>>>>>

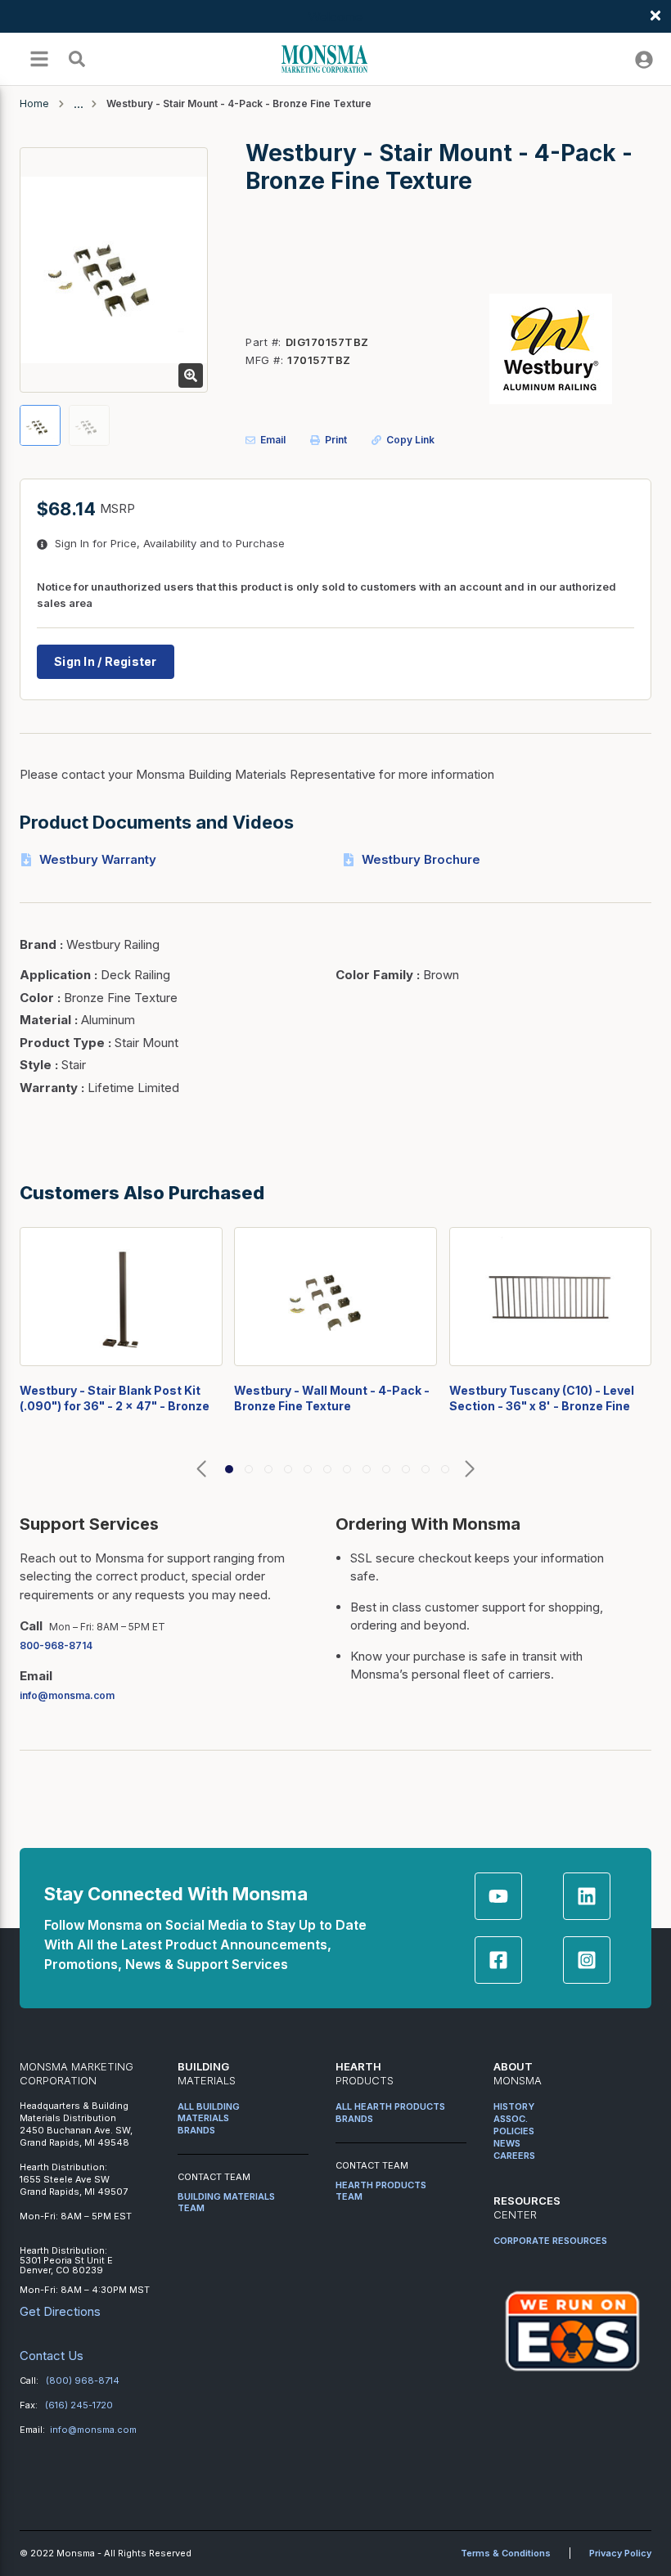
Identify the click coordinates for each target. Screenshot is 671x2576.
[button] (201, 1469)
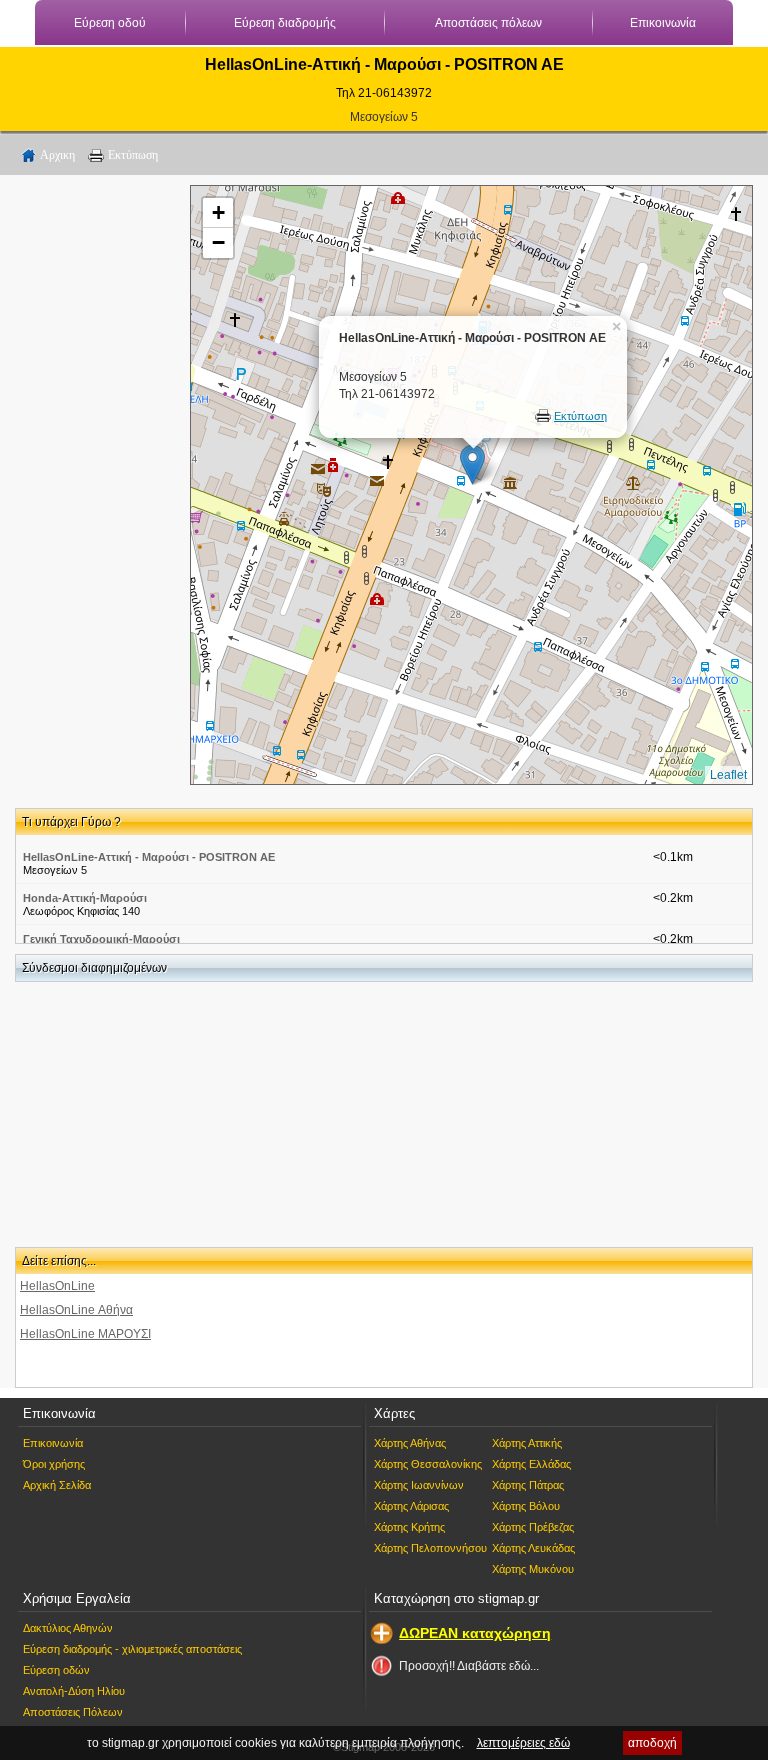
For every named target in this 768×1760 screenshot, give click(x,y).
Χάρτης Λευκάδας (533, 1548)
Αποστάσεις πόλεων (488, 23)
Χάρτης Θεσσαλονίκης (428, 1464)
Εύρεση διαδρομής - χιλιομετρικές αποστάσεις (132, 1649)
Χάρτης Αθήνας (410, 1443)
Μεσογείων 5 (384, 117)
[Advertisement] (95, 485)
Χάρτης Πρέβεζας (533, 1527)
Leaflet (728, 775)
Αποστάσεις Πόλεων (73, 1712)
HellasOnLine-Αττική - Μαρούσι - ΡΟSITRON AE (149, 857)
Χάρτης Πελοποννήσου (430, 1548)
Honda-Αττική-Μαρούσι (85, 898)
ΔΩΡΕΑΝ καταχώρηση (475, 1633)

<<<<<

Some lines in the material contain "target". Show all of them.

Identify the click coordinates for each target. Screenshot is 671x2576.
For every named target in this 768×1760 screenshot, give click(x,y).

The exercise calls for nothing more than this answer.